== Segment start ==

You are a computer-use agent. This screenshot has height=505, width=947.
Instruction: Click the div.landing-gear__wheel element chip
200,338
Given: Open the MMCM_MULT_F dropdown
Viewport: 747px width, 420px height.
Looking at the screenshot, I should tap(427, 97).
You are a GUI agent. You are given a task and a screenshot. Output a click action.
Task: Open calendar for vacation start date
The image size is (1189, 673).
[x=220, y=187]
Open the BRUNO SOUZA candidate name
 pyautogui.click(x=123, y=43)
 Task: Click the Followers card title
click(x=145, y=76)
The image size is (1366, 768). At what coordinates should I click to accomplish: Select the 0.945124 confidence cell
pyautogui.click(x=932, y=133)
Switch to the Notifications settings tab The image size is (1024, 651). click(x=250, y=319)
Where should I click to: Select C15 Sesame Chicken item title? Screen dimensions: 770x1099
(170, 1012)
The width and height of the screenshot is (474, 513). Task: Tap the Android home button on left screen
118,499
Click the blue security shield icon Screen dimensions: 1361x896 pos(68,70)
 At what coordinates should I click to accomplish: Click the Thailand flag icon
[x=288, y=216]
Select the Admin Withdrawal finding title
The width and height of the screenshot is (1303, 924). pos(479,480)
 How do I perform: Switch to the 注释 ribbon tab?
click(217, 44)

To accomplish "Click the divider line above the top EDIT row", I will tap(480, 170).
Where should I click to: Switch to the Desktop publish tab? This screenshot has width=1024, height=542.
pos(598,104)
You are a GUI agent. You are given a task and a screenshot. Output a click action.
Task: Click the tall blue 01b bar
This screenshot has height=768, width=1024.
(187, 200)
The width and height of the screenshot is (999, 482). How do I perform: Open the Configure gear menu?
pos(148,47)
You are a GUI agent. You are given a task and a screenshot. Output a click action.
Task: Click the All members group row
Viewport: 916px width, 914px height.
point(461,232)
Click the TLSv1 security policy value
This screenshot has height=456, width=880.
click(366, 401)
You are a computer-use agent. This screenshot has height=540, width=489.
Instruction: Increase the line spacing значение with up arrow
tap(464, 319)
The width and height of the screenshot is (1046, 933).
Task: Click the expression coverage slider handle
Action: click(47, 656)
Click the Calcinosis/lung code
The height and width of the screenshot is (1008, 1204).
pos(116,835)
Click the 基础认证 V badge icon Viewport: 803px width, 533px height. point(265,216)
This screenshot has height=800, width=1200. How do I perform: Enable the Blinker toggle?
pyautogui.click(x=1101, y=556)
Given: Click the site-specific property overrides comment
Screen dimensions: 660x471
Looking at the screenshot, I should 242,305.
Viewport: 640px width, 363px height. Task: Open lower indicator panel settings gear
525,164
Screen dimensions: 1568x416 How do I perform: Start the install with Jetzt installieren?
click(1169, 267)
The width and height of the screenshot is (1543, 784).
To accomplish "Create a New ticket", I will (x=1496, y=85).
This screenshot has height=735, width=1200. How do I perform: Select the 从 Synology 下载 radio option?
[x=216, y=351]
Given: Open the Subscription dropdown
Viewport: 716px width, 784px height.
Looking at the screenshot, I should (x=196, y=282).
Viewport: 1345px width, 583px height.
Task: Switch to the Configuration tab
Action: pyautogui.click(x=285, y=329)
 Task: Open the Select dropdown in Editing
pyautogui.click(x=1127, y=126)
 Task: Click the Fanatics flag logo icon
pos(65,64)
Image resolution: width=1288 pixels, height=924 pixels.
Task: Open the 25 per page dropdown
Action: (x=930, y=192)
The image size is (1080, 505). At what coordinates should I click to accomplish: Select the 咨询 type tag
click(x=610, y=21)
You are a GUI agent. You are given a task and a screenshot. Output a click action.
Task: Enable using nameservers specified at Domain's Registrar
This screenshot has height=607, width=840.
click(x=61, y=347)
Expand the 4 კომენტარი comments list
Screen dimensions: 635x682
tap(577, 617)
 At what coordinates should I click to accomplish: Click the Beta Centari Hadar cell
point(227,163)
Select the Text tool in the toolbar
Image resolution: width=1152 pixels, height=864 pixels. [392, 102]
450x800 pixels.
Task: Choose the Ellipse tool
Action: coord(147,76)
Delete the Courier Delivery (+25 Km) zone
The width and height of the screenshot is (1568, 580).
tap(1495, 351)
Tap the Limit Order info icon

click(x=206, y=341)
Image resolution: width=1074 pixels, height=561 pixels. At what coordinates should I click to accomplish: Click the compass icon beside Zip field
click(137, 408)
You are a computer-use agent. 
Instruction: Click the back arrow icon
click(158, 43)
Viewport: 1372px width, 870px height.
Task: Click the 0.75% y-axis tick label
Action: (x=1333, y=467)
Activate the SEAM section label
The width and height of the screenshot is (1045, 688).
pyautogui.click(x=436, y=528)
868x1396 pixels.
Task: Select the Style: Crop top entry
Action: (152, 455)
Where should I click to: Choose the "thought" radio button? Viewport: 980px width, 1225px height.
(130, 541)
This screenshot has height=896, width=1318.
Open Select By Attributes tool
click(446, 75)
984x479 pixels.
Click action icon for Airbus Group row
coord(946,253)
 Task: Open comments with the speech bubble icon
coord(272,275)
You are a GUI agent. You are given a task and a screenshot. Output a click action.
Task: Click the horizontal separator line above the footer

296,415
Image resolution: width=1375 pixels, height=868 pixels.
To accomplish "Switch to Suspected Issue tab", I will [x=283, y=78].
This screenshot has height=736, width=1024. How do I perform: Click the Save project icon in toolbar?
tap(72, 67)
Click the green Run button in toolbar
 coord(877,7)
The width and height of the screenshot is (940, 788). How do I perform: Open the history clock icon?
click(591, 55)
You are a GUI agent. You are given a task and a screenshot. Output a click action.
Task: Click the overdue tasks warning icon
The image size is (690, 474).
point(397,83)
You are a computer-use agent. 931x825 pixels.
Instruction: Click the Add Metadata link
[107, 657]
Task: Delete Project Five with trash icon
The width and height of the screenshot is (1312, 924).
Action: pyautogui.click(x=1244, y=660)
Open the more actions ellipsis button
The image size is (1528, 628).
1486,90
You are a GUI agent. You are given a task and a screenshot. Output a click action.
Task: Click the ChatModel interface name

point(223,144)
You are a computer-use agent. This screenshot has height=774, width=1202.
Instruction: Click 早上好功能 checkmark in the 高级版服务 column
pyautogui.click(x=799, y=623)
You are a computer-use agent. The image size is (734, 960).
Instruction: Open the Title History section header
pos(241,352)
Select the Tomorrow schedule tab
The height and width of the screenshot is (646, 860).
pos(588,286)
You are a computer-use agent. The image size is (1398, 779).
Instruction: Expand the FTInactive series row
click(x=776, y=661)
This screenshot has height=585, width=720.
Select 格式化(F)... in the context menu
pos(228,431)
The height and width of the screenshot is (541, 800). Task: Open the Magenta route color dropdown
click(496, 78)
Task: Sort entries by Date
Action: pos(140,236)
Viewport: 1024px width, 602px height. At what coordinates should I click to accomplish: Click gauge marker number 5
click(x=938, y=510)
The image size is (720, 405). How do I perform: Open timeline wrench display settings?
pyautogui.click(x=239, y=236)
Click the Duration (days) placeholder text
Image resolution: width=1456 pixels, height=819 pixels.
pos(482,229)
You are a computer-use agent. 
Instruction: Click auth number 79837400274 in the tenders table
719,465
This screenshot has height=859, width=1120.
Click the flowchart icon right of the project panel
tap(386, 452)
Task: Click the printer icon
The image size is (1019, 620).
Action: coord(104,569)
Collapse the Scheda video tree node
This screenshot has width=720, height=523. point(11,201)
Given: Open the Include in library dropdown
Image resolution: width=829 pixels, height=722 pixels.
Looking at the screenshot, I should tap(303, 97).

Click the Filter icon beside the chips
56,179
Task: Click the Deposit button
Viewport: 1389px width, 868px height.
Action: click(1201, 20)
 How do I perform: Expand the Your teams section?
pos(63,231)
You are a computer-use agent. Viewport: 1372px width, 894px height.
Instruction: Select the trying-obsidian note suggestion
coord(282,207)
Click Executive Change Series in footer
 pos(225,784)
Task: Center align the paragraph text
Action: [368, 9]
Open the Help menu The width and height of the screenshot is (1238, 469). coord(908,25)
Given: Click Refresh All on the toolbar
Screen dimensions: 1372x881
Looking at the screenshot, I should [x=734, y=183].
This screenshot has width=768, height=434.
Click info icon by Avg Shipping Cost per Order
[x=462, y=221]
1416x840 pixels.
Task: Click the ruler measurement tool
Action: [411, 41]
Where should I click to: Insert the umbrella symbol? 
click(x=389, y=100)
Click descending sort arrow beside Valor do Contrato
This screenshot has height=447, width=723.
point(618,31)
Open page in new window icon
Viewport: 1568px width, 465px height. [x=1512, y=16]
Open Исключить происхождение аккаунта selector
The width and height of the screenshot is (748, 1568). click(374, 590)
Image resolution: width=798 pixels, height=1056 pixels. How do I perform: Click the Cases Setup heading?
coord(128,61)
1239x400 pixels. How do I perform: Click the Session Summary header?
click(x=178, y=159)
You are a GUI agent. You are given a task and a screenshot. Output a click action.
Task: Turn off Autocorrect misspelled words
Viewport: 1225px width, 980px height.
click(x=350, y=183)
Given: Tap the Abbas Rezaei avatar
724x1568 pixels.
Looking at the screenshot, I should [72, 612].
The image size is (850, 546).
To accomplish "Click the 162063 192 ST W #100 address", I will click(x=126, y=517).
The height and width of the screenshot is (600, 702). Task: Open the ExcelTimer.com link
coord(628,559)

== Segment end ==

● **Required work**
State the number of lines in the material above in which the string "computer" appears, with no accompanying text.

● **Response to the task**
9